PROBLEM DESCRIPTION:
Below are some entries; write out each one of them exactly.

DATA SHOWN:
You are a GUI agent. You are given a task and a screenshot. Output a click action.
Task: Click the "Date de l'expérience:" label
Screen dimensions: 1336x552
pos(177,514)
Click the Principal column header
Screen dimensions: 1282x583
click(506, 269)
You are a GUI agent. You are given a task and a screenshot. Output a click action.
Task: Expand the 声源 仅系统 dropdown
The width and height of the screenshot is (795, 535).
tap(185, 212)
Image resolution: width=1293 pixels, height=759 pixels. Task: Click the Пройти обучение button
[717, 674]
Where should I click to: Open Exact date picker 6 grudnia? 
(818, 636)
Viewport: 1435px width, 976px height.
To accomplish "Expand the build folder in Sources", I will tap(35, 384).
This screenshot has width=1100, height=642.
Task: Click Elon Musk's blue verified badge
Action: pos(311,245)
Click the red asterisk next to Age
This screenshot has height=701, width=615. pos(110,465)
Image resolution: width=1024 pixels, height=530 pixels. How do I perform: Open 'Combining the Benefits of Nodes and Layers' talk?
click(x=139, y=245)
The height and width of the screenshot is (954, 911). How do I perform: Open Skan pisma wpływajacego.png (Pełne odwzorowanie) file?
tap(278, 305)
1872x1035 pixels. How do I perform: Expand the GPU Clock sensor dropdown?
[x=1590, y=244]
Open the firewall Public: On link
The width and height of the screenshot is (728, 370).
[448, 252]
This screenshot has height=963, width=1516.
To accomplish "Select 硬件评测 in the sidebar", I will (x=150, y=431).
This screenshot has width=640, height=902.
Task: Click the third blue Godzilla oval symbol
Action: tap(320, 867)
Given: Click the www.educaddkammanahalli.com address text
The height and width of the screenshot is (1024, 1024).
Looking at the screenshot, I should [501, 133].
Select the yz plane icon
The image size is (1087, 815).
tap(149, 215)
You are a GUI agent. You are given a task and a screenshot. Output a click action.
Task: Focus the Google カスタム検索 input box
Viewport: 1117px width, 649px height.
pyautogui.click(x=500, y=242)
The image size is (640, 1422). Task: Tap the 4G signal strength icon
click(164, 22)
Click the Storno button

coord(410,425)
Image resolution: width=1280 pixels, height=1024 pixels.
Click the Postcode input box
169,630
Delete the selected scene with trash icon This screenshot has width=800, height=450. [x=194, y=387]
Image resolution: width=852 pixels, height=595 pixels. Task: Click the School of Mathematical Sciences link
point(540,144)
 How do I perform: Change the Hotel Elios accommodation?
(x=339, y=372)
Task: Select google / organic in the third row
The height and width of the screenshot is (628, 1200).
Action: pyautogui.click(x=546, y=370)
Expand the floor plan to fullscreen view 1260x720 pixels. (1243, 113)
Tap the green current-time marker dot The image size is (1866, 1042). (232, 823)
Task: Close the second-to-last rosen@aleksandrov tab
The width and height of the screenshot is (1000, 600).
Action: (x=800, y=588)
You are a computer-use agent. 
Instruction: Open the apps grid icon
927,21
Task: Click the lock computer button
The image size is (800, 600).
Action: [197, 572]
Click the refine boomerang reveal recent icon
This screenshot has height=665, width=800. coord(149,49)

TASK RESPONSE:
You are a GUI agent. You are given a task and a screenshot. Output a click action.
Task: Click the "Date de l'expérience:" label
Screen dimensions: 1336x552
pos(177,514)
Click the Principal column header
Screen dimensions: 1282x583
click(506, 269)
You are a GUI agent. You are given a task and a screenshot. Output a click action.
Task: Expand the 声源 仅系统 dropdown
The width and height of the screenshot is (795, 535).
tap(185, 212)
Image resolution: width=1293 pixels, height=759 pixels. Task: Click the Пройти обучение button
[717, 674]
Where should I click to: Open Exact date picker 6 grudnia? 
(818, 636)
Viewport: 1435px width, 976px height.
To accomplish "Expand the build folder in Sources", I will tap(35, 384).
This screenshot has width=1100, height=642.
Task: Click Elon Musk's blue verified badge
Action: pos(311,245)
Click the red asterisk next to Age
This screenshot has height=701, width=615. pos(110,465)
Image resolution: width=1024 pixels, height=530 pixels. How do I perform: Open 'Combining the Benefits of Nodes and Layers' talk?
click(x=139, y=245)
The height and width of the screenshot is (954, 911). How do I perform: Open Skan pisma wpływajacego.png (Pełne odwzorowanie) file?
tap(278, 305)
1872x1035 pixels. How do I perform: Expand the GPU Clock sensor dropdown?
[x=1590, y=244]
Open the firewall Public: On link
The width and height of the screenshot is (728, 370).
[448, 252]
This screenshot has height=963, width=1516.
To accomplish "Select 硬件评测 in the sidebar", I will (x=150, y=431).
This screenshot has width=640, height=902.
Task: Click the third blue Godzilla oval symbol
Action: tap(320, 867)
Given: Click the www.educaddkammanahalli.com address text
The height and width of the screenshot is (1024, 1024).
Looking at the screenshot, I should [501, 133].
Select the yz plane icon
The image size is (1087, 815).
tap(149, 215)
You are a GUI agent. You are given a task and a screenshot. Output a click action.
Task: Focus the Google カスタム検索 input box
Viewport: 1117px width, 649px height.
pyautogui.click(x=500, y=242)
The image size is (640, 1422). Task: Tap the 4G signal strength icon
click(164, 22)
Click the Storno button

coord(410,425)
Image resolution: width=1280 pixels, height=1024 pixels.
Click the Postcode input box
169,630
Delete the selected scene with trash icon This screenshot has width=800, height=450. [x=194, y=387]
Image resolution: width=852 pixels, height=595 pixels. Task: Click the School of Mathematical Sciences link
point(540,144)
 How do I perform: Change the Hotel Elios accommodation?
(x=339, y=372)
Task: Select google / organic in the third row
The height and width of the screenshot is (628, 1200).
Action: pyautogui.click(x=546, y=370)
Expand the floor plan to fullscreen view 1260x720 pixels. (1243, 113)
Tap the green current-time marker dot The image size is (1866, 1042). (232, 823)
Task: Close the second-to-last rosen@aleksandrov tab
The width and height of the screenshot is (1000, 600).
Action: (x=800, y=588)
You are a computer-use agent. 
Instruction: Open the apps grid icon
927,21
Task: Click the lock computer button
The image size is (800, 600).
Action: [197, 572]
Click the refine boomerang reveal recent icon
This screenshot has height=665, width=800. coord(149,49)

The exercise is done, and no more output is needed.